4. Speaking of the moderator, did they scrape the bottom of the barrel with this one or what? She was more tongue-tied than Sarah Palin in an interview with Katie Couric.
5. But, by golly, Palin is adorable. Where can I get one to keep as a pet?
6. Thank you Joe Biden for saying “A maverick John McCain is not.” I didn’t catch his laundry list of reasons because he didn’t take a breath for a full minute and I think he went cross-eyed, but right on!
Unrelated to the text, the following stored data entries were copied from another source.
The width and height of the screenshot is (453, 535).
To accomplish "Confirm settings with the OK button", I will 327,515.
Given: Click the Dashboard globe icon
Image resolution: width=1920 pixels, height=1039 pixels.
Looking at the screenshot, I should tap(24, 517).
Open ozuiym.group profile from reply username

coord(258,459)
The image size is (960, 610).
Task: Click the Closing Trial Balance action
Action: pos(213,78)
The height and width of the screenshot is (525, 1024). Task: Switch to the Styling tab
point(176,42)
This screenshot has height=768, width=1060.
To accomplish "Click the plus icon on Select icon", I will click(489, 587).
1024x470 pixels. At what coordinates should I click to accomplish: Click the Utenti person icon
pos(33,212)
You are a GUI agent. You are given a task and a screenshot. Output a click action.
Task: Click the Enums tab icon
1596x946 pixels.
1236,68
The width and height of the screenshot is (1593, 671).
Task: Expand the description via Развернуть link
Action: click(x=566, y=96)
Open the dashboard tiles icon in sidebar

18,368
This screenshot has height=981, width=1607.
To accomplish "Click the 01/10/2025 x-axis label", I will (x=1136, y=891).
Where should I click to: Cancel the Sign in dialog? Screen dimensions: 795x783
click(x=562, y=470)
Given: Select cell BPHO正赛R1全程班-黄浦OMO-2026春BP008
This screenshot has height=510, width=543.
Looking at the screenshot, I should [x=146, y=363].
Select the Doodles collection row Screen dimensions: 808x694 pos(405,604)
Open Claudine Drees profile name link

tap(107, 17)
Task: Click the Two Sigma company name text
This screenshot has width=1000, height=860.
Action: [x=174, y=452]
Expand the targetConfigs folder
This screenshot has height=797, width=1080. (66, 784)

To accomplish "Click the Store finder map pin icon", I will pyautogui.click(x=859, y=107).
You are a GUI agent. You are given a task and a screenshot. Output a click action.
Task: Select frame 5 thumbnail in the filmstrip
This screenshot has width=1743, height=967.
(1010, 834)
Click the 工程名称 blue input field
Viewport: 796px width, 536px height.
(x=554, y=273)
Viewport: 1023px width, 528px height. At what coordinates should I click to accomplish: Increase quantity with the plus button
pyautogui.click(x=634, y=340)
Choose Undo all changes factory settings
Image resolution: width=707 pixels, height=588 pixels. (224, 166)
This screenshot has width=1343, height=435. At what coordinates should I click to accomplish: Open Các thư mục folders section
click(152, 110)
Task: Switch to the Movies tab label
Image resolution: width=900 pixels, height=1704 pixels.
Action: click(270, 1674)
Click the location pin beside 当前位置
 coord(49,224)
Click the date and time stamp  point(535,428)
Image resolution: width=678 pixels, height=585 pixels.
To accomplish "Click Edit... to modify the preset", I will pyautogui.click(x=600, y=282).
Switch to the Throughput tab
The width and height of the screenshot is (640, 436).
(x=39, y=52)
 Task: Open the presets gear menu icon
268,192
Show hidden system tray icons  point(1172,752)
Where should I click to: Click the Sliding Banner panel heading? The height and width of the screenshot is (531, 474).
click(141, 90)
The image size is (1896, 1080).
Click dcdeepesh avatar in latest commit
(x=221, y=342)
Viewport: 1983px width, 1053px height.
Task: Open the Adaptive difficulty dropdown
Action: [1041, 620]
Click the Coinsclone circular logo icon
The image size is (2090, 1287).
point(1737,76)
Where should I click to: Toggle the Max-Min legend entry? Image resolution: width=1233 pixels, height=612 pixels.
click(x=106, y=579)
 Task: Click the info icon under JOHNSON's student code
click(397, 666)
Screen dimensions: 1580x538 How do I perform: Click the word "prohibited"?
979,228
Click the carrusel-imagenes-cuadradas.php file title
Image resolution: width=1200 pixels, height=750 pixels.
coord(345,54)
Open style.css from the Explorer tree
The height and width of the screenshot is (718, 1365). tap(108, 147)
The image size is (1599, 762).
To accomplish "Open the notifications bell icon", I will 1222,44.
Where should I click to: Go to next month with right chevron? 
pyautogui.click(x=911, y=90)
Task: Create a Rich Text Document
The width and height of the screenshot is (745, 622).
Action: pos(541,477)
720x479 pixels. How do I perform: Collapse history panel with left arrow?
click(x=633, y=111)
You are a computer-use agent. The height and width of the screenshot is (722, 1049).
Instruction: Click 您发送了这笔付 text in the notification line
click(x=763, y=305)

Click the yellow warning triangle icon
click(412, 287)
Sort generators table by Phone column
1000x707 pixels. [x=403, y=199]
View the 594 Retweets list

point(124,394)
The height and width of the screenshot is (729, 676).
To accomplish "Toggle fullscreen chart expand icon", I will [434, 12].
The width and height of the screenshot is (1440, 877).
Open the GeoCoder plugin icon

7. I’m not sure what is going on at the bottom of the screen but it appears to be an EKG of all male and female uncommitted Ohio voters. There’s no scale indicating what the lines mean but they’re pretty even and right down the middle, so I guess it means that the uncommitted Ohio voters don’t live in Cleveland.
8. I swear Palin twice said “Barack Obama and Senator O’Biden.” I swear.
9. I like how Palin dodges questions she can’t answer by talking about something unrelated and saying she just wants to talk honestly with Americans. I do feel like she is talking directly with me, and Sarah Palin, I will vote for you for Student Council President!
10. Joe Biden called Dick Cheney “the most dangerous vice president in America’s history” but failed to make a joke about how Chaney actually shot someone. Are those jokes not ok in debates?
11. The local “political expert” on the channel 13 news in Las Vegas said that he gave the win to Palin because “everyone thought she would totally screw up, and she didn’t.” (It must be fairly easy to be a political expert here.) That’s like saying Palin won because, well, at least she showed up! Who do I talk to in order to begin being judged by that standard?
12. Unrelated, but noteworthy: One game left til 101 years!!

Princess, you make yer Pop so proud: Acerbic political /entertainment commentary, a head shot at a talking head, and a body slam on the Wiggley Nation, all in one concise 12 step missive. Rockin'!